10. Without prejudice to the rights and remedies otherwise available to either Party hereto, each Party hereto shall be entitled to equitable relief by way of injunction or otherwise if the other Party or any of its Representatives breach or threaten to breach any of the provisions of this Agreement.

 

11. The Receiving Party acknowledges that neither the Disclosing Party nor its Representatives nor any of the officers, directors, employees, agents or controlling persons of such Representatives makes any express or implied representation or warranty regarding the Confidential Information, including, without limitation, any representation or warranty as to the completeness or accuracy of the Confidential Information.

 

12. This Agreement shall be governed by and construed in accordance with the laws of the State of Delaware, without giving effect to its principles or rules regarding conflicts of laws. The Parties agree the courts of the State of Delaware shall be the exclusive venue for disputes arising under this Agreement. In the event that any of the provisions of this Agreement shall be held by a court or other tribunal of competent jurisdiction to be unenforceable, the remaining portions hereof shall remain in full force and effect.

 

13. This Agreement constitutes the entire understanding between the Parties hereto as to Confidential Information disclosed hereunder in connection with the Evaluation and merges all prior discussions between them relating thereto. Notwithstanding the foregoing, in the event the Parties have entered into, or enter into in the future, other agreements which contain terms concerning ownership or use of work product of either Party or software license provisions and rights, then this Agreement shall not supersede either Party’s rights and obligations as provided in such other agreements, unless such other agreement specifically provides otherwise. Neither Party will assign or transfer any rights or obligations under this Agreement without the prior written consent of the other Party. No amendment or modification of this Agreement shall be valid or binding on the Parties unless made in writing and signed on behalf of each of the Parties by their respective duly authorized officers or representatives. Any waiver of a provision of this Agreement shall not be deemed a subsequent waiver of the same or any other provision of this Agreement.

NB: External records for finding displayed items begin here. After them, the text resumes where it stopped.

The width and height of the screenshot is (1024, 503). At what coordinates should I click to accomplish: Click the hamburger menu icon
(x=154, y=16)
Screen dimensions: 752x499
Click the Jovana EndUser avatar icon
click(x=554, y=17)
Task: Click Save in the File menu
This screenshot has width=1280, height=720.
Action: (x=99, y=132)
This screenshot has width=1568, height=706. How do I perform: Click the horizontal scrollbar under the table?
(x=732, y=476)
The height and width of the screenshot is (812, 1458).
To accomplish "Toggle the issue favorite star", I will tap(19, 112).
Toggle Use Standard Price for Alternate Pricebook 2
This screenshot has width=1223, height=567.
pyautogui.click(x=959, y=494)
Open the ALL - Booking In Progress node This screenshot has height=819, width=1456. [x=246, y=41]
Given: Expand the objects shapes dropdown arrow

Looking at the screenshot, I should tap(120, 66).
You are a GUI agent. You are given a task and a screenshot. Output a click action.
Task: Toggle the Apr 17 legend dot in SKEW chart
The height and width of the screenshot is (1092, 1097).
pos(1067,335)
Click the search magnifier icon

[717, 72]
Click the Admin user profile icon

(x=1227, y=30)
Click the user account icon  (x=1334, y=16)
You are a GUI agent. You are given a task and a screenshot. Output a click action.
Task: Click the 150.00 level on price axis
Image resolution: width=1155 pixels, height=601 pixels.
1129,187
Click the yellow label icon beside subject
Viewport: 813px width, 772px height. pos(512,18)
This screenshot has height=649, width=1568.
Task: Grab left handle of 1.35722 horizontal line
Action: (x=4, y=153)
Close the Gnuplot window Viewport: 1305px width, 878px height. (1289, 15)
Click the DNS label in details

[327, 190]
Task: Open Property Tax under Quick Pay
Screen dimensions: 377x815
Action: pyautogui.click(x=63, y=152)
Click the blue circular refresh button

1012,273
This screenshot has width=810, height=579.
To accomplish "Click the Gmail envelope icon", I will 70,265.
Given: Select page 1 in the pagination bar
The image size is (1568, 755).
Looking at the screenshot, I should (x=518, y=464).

It is further understood and agreed that no failure or delay by either Party hereto in exercising any right, power or privilege hereunder shall operate as a waiver thereof, nor shall any single or partial exercise thereof preclude any other or further exercise thereof or the exercise of any right, power or privilege hereunder.

 

14. The term of this Agreement shall be one (1) year beginning with the Effective Date, unless terminated earlier by either Party at such Party’s sole discretion upon thirty (30) days written notice to the other Party. The provisions herein concerning the disclosure, protection and use of Confidential Information, including Sections 3, 4, 7 and 9, shall survive the termination or expiration of this Agreement. 

 

This Agreement may be executed in counterparts or by facsimile, each of which shall be deemed an original, and all of which together shall constitute one and the same agreement.